The dollar usually acts as a shock absorber. When we’re hit with an external price shock (either positive or negative) the dollar usually rises or falls to absorb the impact. The role of the fluctuating dollar is to ensure price stability and control demand for our exports and imports.
But now the Aussie battler is a victim of out of control global monetary policy. Before I get into the why…have a look at the dollars’ performance against the US dollar over the past year. After peaking at just over 97 cents in October last year, the Aussie dollar fell 10 cents in around three months, a significant decline in such a short space of time.
At the low point in late January, the iron ore price was trading at just over US$120/tonne. Since then, the dollar has rallied by around seven cents (about 8%) while the iron ore price has collapsed by 25%.
Australian dollar — battling higher
Source: Stockcharts
What’s going on?

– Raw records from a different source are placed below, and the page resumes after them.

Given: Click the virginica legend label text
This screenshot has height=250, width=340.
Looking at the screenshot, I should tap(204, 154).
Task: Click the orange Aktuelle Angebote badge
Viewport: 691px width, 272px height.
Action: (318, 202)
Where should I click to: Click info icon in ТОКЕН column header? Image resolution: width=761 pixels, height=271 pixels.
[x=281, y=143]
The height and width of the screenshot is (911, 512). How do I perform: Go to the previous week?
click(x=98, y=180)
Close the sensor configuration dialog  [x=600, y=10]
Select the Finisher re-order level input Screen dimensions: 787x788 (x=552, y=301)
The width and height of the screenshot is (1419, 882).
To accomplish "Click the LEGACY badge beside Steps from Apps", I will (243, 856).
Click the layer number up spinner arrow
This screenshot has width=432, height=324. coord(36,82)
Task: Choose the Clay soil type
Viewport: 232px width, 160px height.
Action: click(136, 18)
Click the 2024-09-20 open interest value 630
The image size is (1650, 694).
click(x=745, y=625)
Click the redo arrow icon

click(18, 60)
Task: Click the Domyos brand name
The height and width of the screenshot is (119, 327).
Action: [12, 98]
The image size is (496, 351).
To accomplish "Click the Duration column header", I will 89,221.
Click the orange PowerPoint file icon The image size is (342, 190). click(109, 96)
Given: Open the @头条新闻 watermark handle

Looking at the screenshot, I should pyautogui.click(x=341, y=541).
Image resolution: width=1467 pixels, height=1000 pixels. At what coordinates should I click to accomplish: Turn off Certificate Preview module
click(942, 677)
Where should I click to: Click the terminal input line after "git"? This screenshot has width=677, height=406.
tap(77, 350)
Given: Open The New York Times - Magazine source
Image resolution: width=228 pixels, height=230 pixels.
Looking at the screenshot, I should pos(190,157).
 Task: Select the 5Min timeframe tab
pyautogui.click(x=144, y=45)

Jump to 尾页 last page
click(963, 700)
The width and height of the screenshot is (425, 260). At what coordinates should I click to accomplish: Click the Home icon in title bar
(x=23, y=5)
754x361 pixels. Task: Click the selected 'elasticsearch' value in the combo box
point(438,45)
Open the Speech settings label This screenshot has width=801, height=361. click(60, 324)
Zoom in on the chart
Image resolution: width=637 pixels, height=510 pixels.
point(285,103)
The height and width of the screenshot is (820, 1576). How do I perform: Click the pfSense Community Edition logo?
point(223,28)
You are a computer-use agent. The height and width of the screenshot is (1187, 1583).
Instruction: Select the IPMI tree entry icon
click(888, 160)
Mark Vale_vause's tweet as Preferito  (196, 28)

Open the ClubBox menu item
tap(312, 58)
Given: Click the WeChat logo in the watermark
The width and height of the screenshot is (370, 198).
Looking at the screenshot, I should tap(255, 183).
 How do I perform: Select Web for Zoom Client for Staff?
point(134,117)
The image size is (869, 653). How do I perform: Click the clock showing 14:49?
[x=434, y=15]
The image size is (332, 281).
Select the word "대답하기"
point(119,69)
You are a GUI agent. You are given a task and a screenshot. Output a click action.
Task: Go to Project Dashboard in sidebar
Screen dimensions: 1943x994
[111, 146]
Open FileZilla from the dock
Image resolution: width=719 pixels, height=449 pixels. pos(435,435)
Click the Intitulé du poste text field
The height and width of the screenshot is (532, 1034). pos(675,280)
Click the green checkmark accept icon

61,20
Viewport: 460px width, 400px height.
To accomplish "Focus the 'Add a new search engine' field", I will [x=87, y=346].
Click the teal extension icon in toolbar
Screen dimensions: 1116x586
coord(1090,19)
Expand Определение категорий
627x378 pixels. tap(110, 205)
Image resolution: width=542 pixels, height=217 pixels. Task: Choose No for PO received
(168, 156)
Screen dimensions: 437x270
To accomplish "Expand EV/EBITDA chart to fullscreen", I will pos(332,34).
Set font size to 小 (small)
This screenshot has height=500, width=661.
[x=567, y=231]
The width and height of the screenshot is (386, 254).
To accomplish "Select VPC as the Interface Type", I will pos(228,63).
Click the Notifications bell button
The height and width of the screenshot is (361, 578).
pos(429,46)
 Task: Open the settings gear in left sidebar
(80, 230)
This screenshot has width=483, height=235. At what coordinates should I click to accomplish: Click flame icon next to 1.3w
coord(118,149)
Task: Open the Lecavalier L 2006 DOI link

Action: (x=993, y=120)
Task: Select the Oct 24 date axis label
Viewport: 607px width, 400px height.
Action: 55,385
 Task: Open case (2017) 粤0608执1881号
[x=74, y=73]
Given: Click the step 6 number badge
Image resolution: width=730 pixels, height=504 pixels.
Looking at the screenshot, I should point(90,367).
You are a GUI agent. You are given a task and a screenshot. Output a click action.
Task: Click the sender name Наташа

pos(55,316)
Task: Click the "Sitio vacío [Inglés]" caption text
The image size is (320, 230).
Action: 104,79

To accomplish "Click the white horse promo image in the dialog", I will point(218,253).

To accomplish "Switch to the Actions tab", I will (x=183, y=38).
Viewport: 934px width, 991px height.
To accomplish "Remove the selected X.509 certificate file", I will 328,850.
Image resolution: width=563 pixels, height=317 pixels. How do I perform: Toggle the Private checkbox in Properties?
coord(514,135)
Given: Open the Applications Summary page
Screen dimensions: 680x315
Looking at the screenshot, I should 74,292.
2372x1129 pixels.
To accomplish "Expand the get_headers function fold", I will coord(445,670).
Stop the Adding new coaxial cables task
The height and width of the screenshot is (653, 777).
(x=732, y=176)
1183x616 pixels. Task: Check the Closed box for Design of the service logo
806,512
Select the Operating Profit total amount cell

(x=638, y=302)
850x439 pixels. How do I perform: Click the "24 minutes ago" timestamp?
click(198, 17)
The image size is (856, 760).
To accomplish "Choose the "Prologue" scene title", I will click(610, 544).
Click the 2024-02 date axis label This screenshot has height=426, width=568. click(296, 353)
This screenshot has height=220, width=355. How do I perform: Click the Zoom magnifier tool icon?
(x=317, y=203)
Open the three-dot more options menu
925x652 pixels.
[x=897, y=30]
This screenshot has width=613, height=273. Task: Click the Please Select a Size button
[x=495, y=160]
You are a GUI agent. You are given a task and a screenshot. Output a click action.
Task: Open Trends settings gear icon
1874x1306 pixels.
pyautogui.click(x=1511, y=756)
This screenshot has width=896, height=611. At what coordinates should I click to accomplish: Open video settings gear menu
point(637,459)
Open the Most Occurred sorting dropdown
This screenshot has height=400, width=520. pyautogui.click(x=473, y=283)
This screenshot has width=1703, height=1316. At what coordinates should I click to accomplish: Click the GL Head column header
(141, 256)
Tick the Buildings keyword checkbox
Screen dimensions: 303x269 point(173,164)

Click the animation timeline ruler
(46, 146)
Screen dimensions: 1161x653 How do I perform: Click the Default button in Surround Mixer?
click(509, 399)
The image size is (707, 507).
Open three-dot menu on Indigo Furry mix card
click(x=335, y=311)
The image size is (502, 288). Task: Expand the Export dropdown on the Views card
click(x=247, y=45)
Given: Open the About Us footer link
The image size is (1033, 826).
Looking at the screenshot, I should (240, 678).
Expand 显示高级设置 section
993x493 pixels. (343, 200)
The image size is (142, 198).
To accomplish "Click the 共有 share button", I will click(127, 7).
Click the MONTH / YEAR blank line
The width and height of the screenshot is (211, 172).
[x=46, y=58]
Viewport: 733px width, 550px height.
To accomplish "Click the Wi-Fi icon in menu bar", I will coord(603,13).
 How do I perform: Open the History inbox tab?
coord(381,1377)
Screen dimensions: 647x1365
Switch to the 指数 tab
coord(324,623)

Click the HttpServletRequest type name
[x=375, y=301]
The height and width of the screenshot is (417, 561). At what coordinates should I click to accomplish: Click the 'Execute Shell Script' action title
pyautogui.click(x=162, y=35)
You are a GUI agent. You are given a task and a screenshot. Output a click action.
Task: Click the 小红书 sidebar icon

Why isn’t the dollar following the script and heading lower?
There are two main reasons that I can think of, both related to ultra-loose global monetary policy.
First, there was the post 2008 China credit boom. This created a huge demand for iron ore and sent the price soaring. It created a signal (which is what prices are meant to do) that iron ore production was highly profitable and that if you had a deposit, you had better dig it out of the ground and get it to China as quick as possible.
Predictably, such a strong price signal generates a supply response, and you’re starting to see that in the Pilbara and Brazil now. Tens of millions of tonnes of new supply is now coming on line from the likes of BHP, Rio and Vale. And the supply surplus will only get worse in 2015.